- _Requirements_
Copy out the items word for word, from the line with "You are a computer-use" through the end of the items, leaving out the pictures.

- _Given records_

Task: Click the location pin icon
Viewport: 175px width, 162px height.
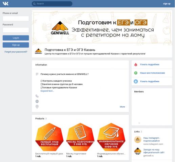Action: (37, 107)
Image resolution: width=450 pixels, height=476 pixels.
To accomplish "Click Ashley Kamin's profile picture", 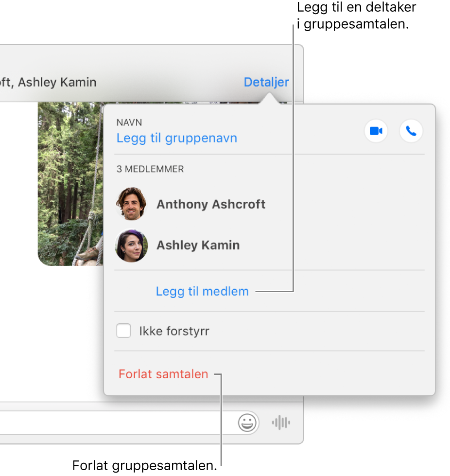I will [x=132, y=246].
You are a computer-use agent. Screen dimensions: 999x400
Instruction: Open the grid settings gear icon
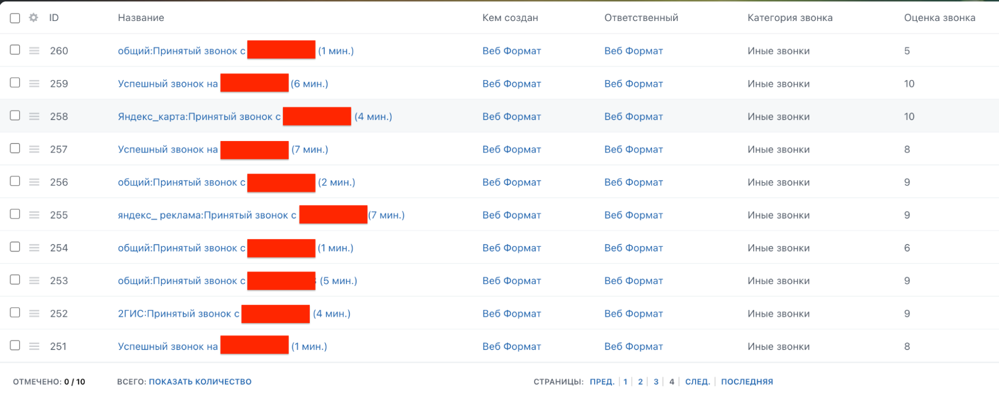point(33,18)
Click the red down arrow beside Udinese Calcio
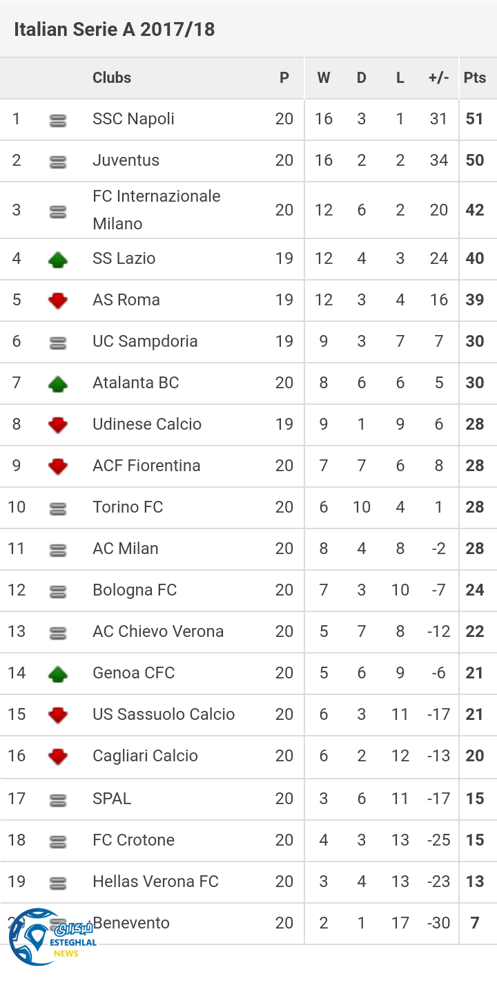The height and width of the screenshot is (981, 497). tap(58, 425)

- _Solution for this task_
You are a computer-use agent. Screen dimensions: 999x400
Instruction: Open the grid settings gear icon
point(33,18)
Click the red down arrow beside Udinese Calcio
The height and width of the screenshot is (981, 497). tap(58, 425)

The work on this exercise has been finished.